RxJava Fetching Observables In Parallel

JavaAsynchronousReactive ProgrammingObservableRx Java

Java Problem Overview


I need some help in implementing parallel asynchronous calls in RxJava. I have picked up a simple use case wherein the FIRST call fetches (rather searches) a list of products (Tile) to be displayed. The subsequent calls go out and fetch (A) REVIEWS and (B) PRODUCT IMAGES

After several attempts I got to this place.

 1    Observable<Tile> searchTile = searchServiceClient.getSearchResults(searchTerm);
 2    List<Tile> allTiles = new ArrayList<Tile>();
 3    ClientResponse response = new ClientResponse();

 4    searchTile.parallel(oTile -> {
 5      return oTile.flatMap(t -> {
 6        Observable<Reviews> reviews = reviewsServiceClient.getSellerReviews(t.getSellerId());
 7        Observable<String> imageUrl = reviewsServiceClient.getProductImage(t.getProductId());

 8        return Observable.zip(reviews, imageUrl, (r, u) -> {
 9          t.setReviews(r);
10          t.setImageUrl(u);

11          return t;
12        });

13      });
14    }).subscribe(e -> {
15      allTiles.add((Tile) e);
16    });

Line 1: goes out and fetches the product (Tile) to be displayed

Line 4: We take the list of the Observable and SHARD it to fetch reviews and imageUrls

Lie 6,7: Fetch the Observable review and Observable url

Line 8: Finally the 2 observables are zipped up to return an updated Observable

Line 15: finally line 15 collates all the individual products to be displayed in a collection which can be returned back to the calling layer

While the Observable has been sharded and in our tests run over 4 different threads; fetching of reviews and images seems to be one after another. I suspect that the zip step on line 8 is basically causing the sequential invocation of the the 2 observables (reviews and url).

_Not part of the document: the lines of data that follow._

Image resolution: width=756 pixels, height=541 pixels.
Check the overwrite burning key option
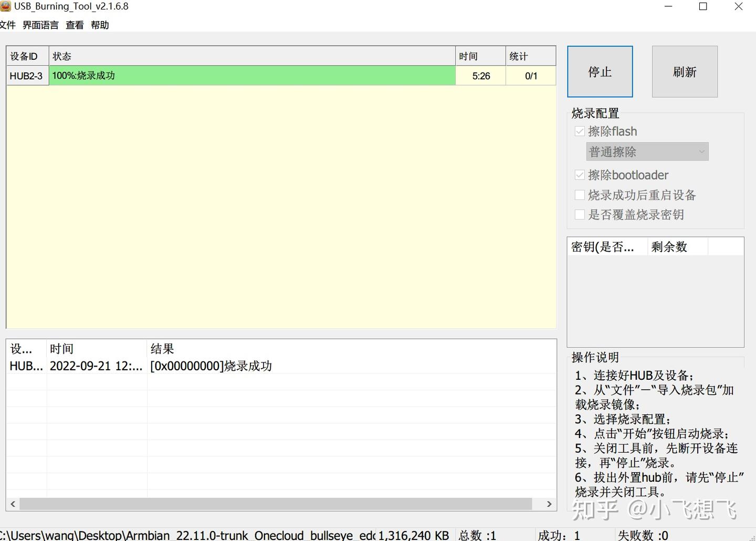click(x=580, y=214)
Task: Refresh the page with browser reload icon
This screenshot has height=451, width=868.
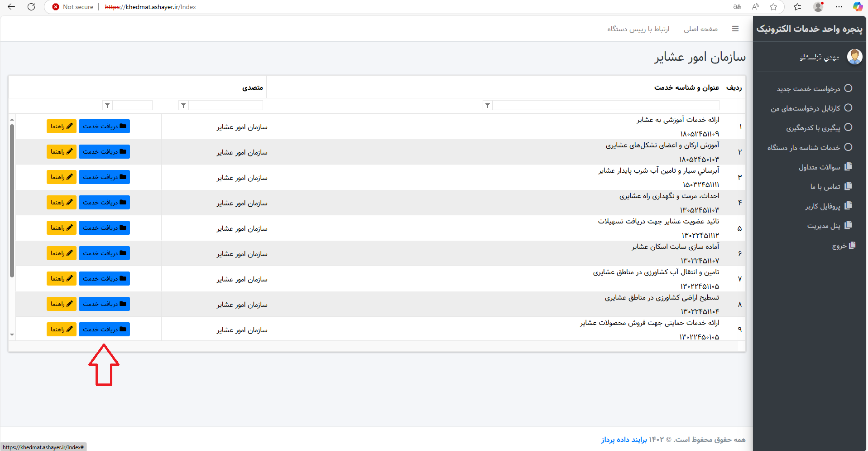Action: point(31,7)
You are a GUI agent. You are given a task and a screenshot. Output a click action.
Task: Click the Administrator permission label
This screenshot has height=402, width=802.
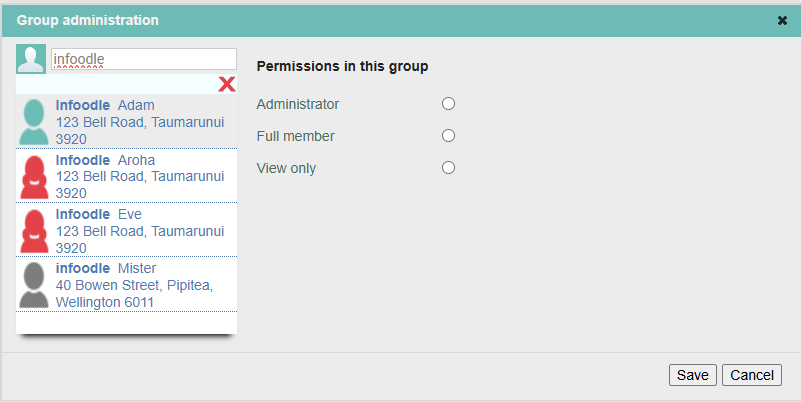(298, 104)
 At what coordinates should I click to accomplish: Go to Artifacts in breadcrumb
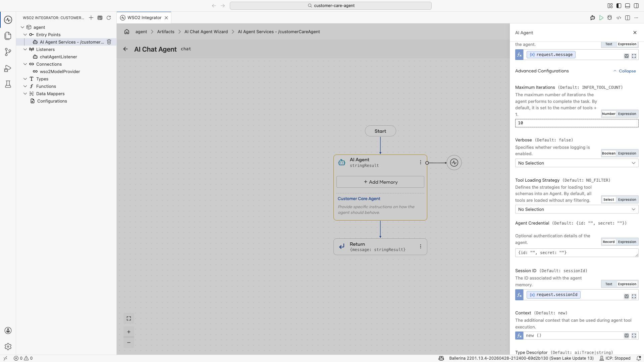166,32
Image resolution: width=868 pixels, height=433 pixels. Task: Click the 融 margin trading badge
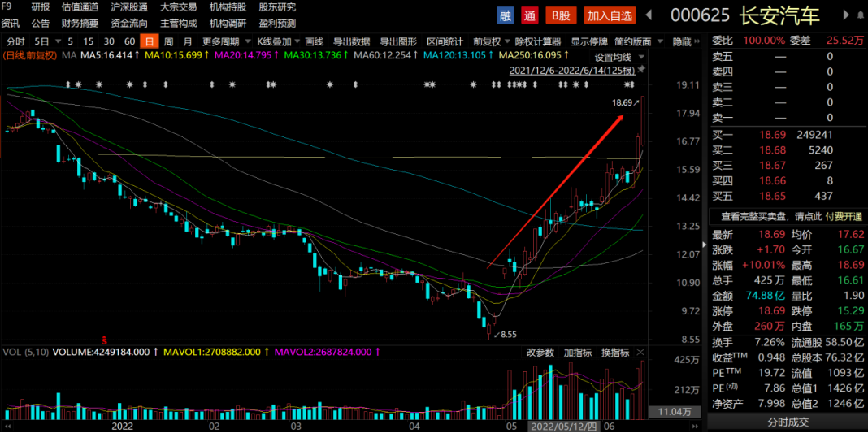tap(506, 15)
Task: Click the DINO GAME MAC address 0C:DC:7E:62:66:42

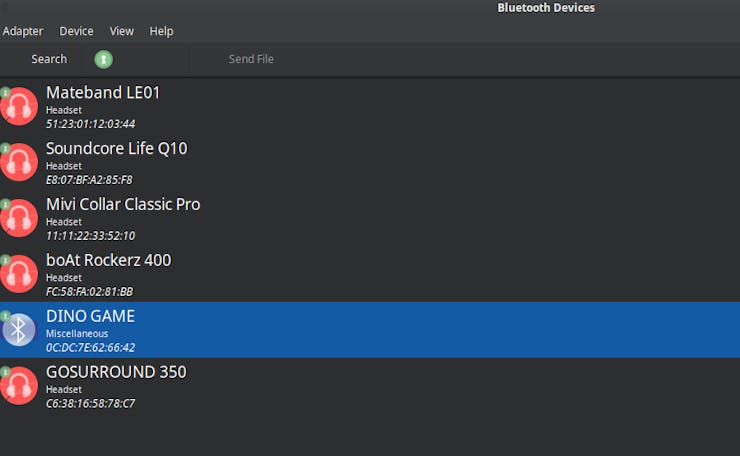Action: pos(90,348)
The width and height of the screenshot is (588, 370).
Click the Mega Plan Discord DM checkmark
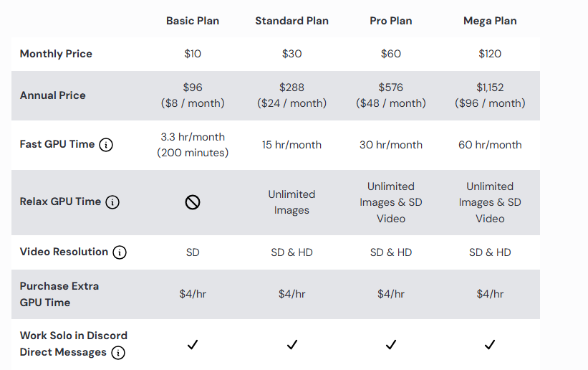[x=490, y=345]
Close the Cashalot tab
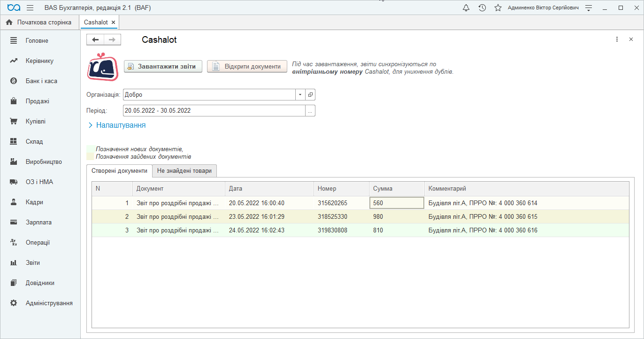The image size is (644, 339). pyautogui.click(x=113, y=23)
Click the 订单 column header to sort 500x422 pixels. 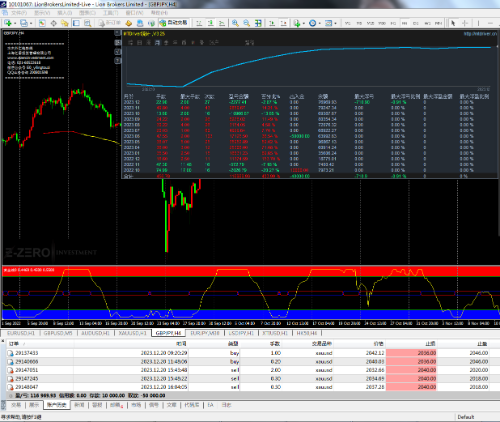click(14, 344)
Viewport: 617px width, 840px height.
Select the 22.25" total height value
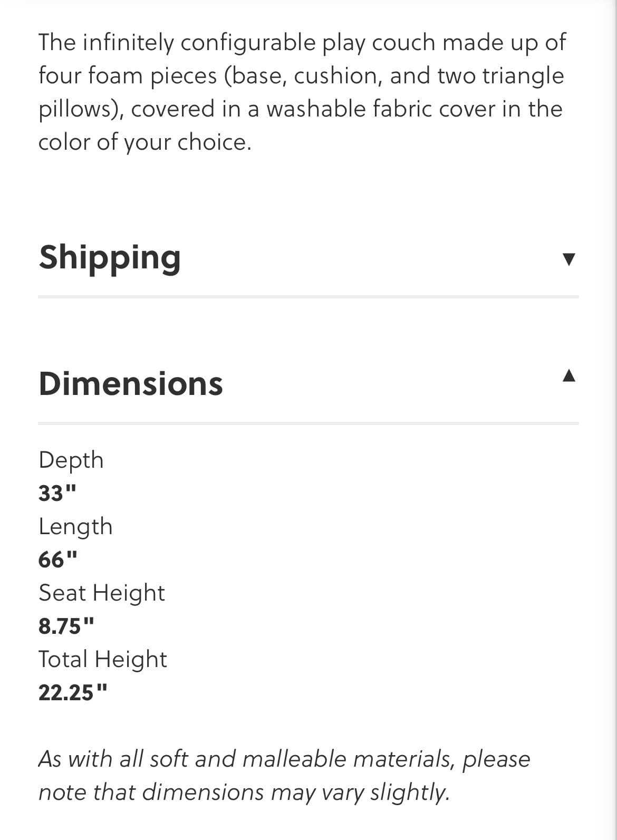coord(73,692)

enter image description here

Does this group have any suggestion to parallely fetch reiews and image urls. In essence the waterfall chart attached above should look more vertically stacked. The calls to reviews and images should be in parallel

thanks anand raman

Java Solutions


Solution 1 - Java

The parallel operator proved to be a problem for almost all use cases and does not do what most expect from it, so it was removed in the 1.0.0.rc.4 release: https://github.com/ReactiveX/RxJava/pull/1716

A good example of how to do this type of behavior and get parallel execution can be seen here.

In your example code it is unclear if searchServiceClient is synchronous or asynchronous. It affects how to solve the problem slightly as if it is already async no extra scheduling is needed. If synchronous extra scheduling is needed.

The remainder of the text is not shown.